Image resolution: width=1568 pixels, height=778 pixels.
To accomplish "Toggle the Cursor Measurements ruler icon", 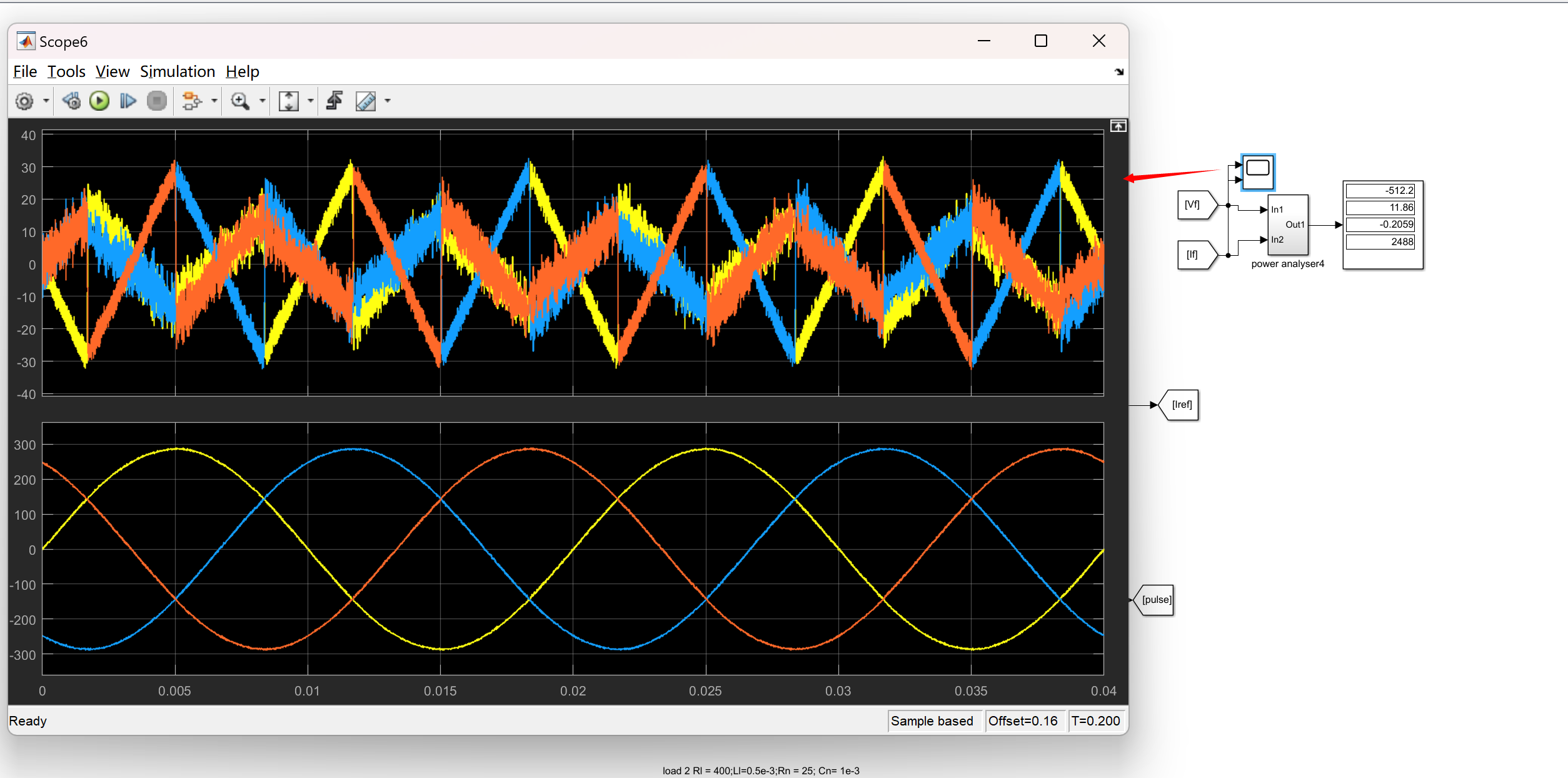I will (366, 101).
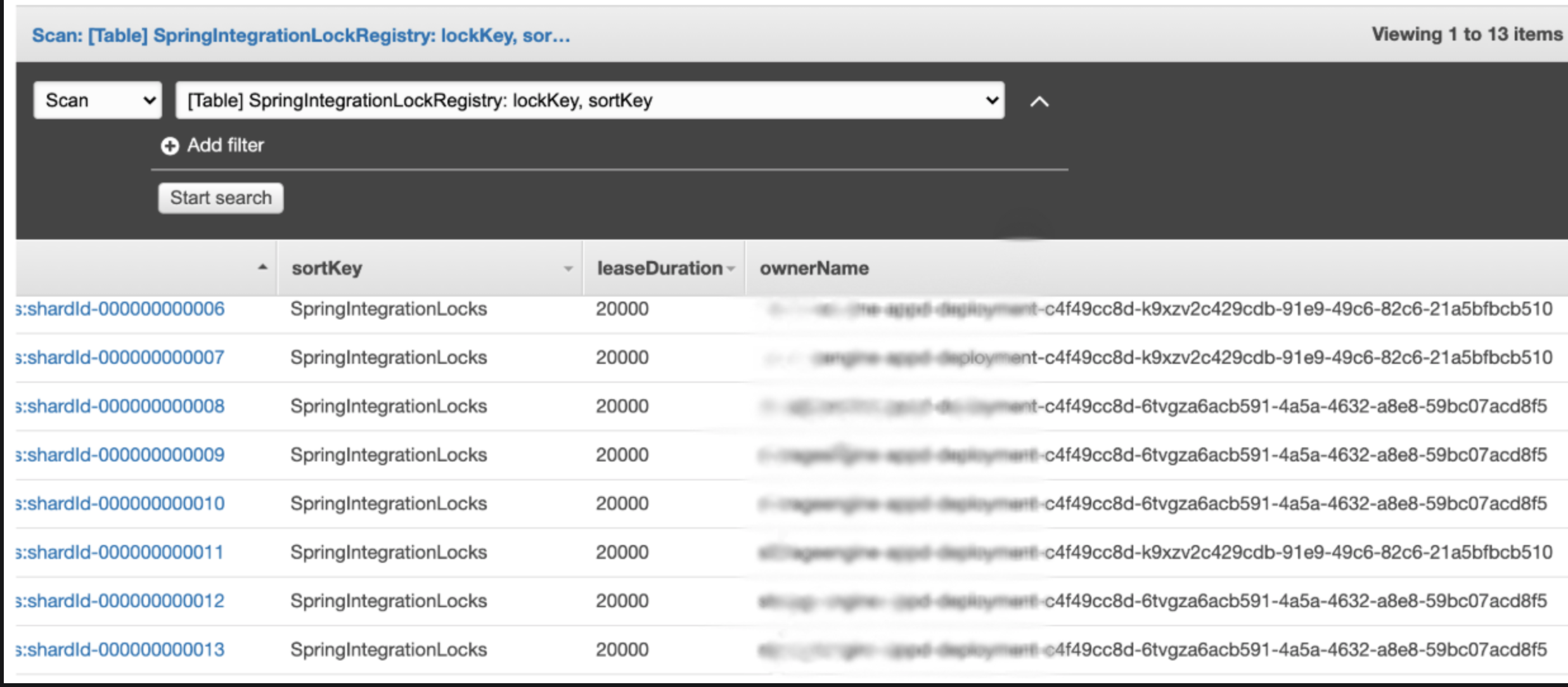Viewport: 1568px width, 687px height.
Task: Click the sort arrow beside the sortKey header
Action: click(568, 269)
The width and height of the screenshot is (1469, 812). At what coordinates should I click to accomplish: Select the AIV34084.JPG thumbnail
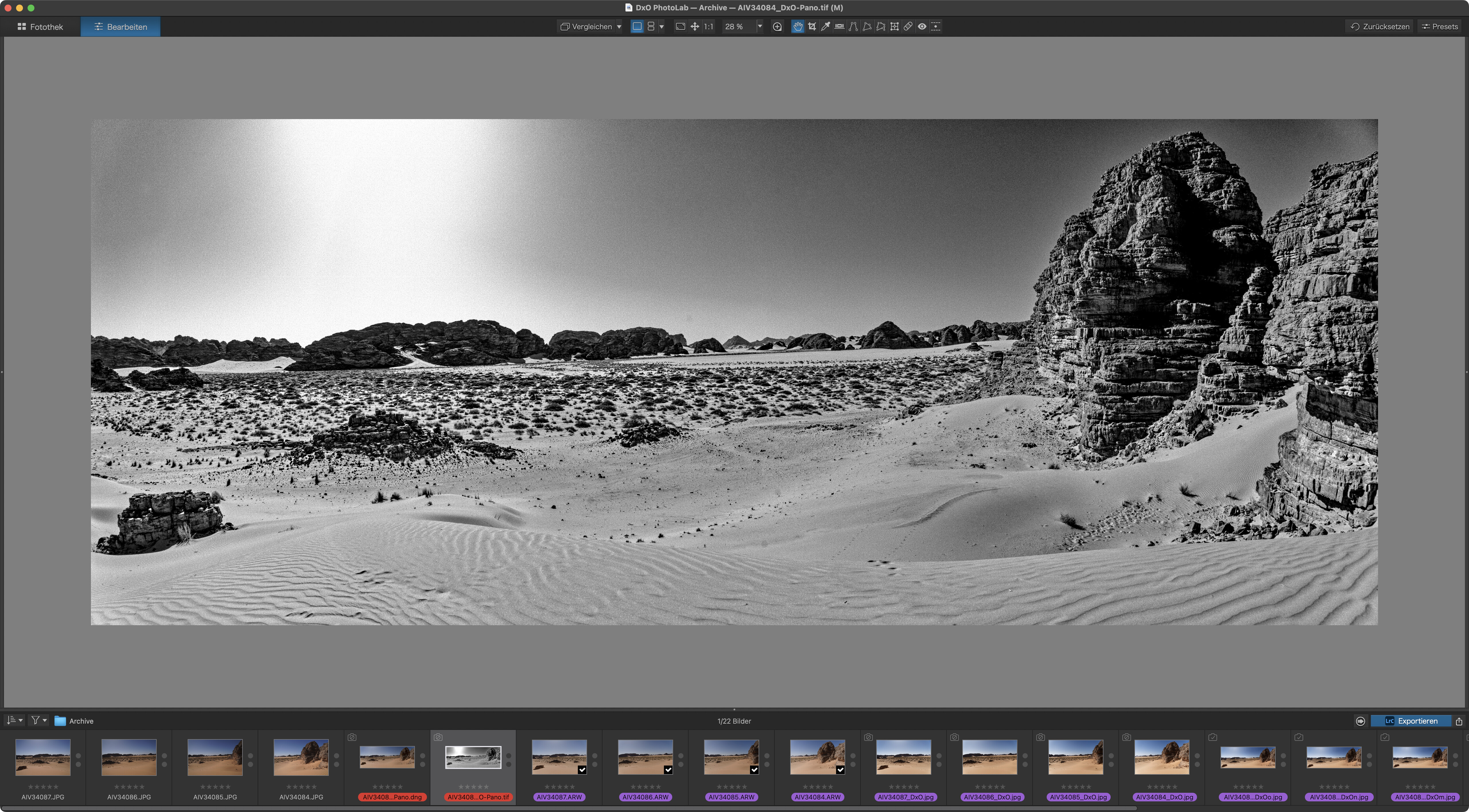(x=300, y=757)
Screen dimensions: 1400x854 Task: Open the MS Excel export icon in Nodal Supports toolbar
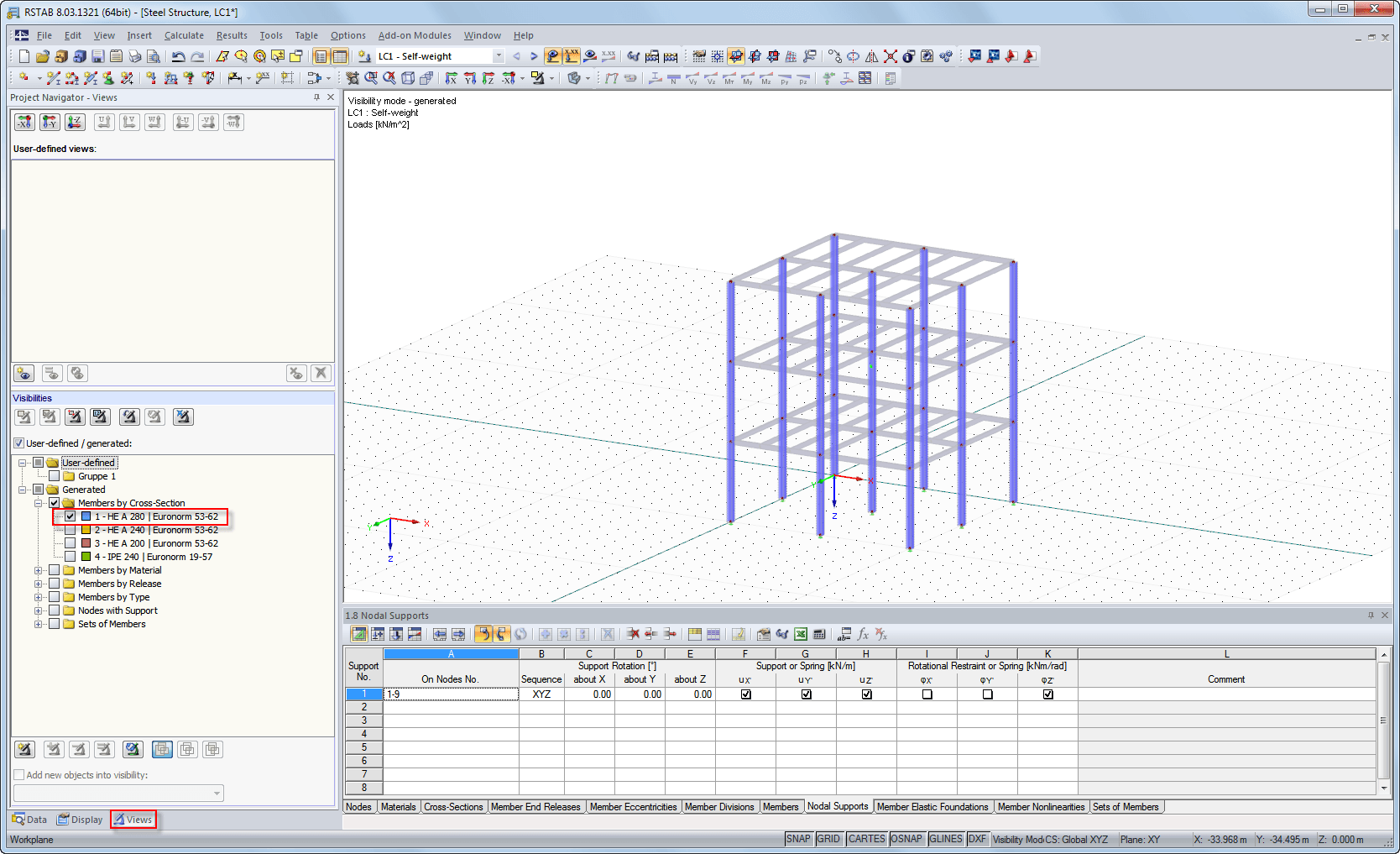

==

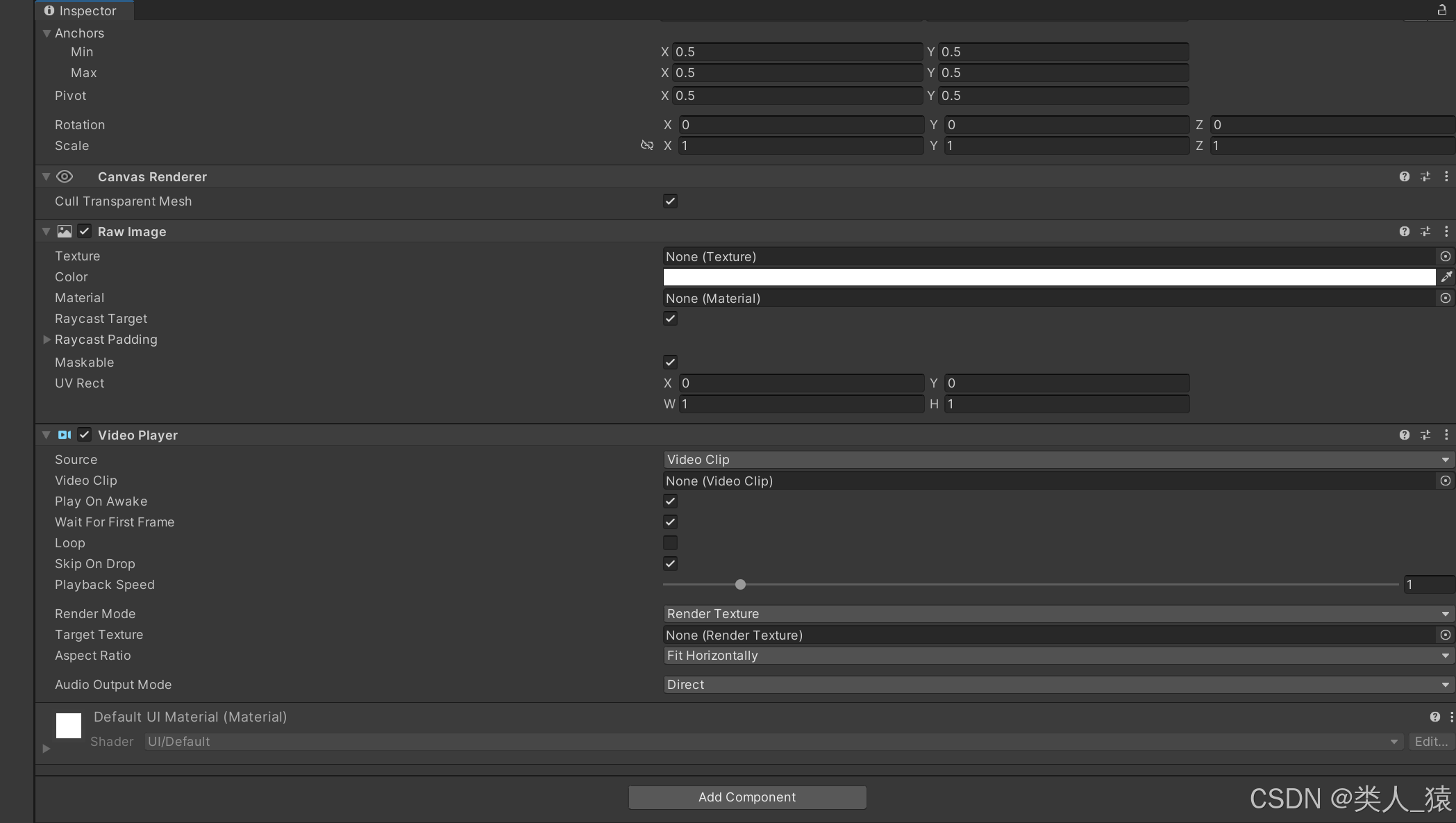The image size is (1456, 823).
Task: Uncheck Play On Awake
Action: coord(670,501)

...

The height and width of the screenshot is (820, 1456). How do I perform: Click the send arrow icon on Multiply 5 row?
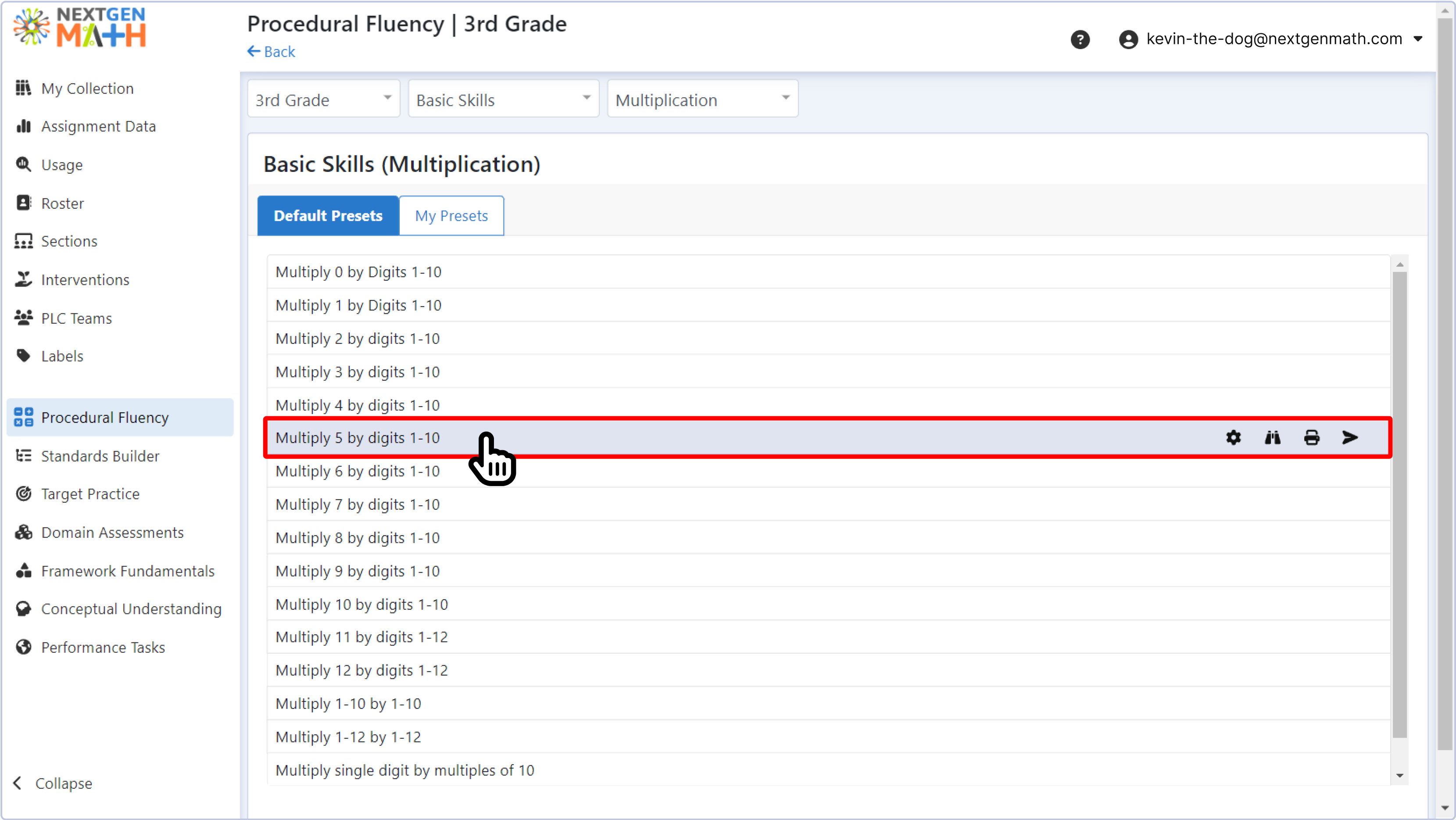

Work item - Output exactly the stretch of the listing that begins at the line containing "The width and" and ends at the line containing "Screen dimensions: 1400x854", both kept. Omit pictures and everything else.

Solution to the problem -
The width and height of the screenshot is (1469, 812). At what coordinates should I click to accomplish: Select the AIV34084.JPG thumbnail
(x=300, y=757)
Screen dimensions: 1400x854 Task: Open the MS Excel export icon in Nodal Supports toolbar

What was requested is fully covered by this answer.